Some people just like to feel superior. shrug. I was hoping for more interesting discussion about HTTP request concurrency and queueing from those who had been in the trenches, which is what you get from HN technical posts at their best. Instead of a reddit-style battle over who was wrong and who is too smart to make that mistake, which is what you get from HN technical posts at their worst. :)
I'm not exactly blaming HTTP/2, just saying the claim that switching to HTTP/2 is easy, safe, and only brings benefits is false.
Eh. Technically anything could cause problems. I don't think you'll find much in the way of claims that swapping out subsystems could only bring benefits.
Ah, the good old "unrealised infrastructure dependency" - nice to see you my old friend. People that have never been bitten by one of these never built anything worth talking about :)
It's worth observing that Gatling (load testing tool) supports HTTP/2.
Once you've got the hang of it, you can fairly easily build load profiles to simulate situations like these. Probably wouldn't have helped you prevent the situation - unknown-unknowns being what they are; but you might find it helpful during remediation.

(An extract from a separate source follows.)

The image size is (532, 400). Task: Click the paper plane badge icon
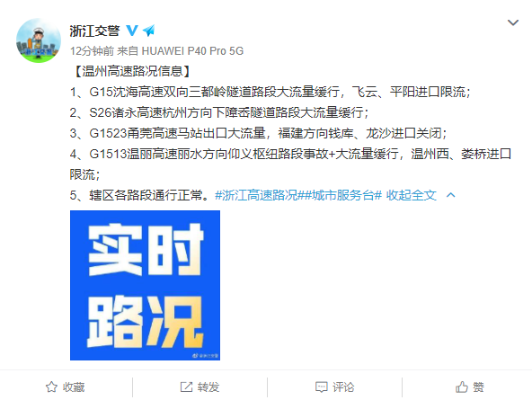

They may be using sticky sessions or affinity in some regard, having the load balancer hold each client connection intentionally to a server. It's not necessarily wrong, entirely depends on what you need to accomplish.
This might not be such a problem with one client artificially limited to a single application server. But in practice, it means that individual servers will be overloaded when they are chosen to handle multiple clients concurrently (while other servers are idle).
A lot of people set up their load balancers with session pinning (i.e. always choose the same backend based on the session id). This can improve things like cache performance.
Not sure if this is the case here, but it sounds like it.
Did the ALB open a new TCP connection for each request, or does it use a pool of connections?
$ nghttp -v https://www.google.com | grep -C5 SETTINGS_MAX_CONCURRENT_STREAMS
[ 0.076] send SETTINGS frame <length=12, flags=0x00, stream_id=0>
[ 0.091] recv SETTINGS frame <length=18, flags=0x00, stream_id=0>
If so, I don't quite see why queueing is discussed as an option at all. Queueing means extra latency and worse user experience (not to mention DoS potential).
What you should be discussing instead is how to (auto-)scale your app and infrastructure to handle your users' requests.
That said, if this is a traditional web app, this smells to me of a poorly designed application. It sounds like they’re doing on the fly compilation of static assets or something crazy like that, and in any event need to reduce the total number of requests per page or resource and look for opportunities to make things static or cached?
> Sometimes "thundering herd" is a feature, not a bug.
To expand: HTTP/1.1 naturally caused the latency of the Internet to pace requests. A sort of implicit intrinsic rate limiting. HTTP/2 intentionally avoids that "problem" by batching/pipelining requests.
Thanks for this, because honestly I hadn't thought about the implications myself and it'd be good not to accidentally walk into this problem.
People might recognise the birthday problem here; for d=365, k=2 (days a year, single share) the well known answer is 23.
Wikipedia gives a formula for a rough approximation for n for p=0.5 and k < 20.
Our application is Lucidchart (www.lucidchart.com). It is a very sophisticated web-app with significant amounts of dynamic data,running on hundreds of servers. I would imagine applications with less dynamic data and requests that require substantial amount of compute wouldn't run into this problem.
On a decent connection, kinda. Anything mobile or worse mobile and moving will suffer terribly.
Second. turning it on when it is not mature yet is.
I suspect you're just saying things to cover for the fact that you don't have anything meaningful to say.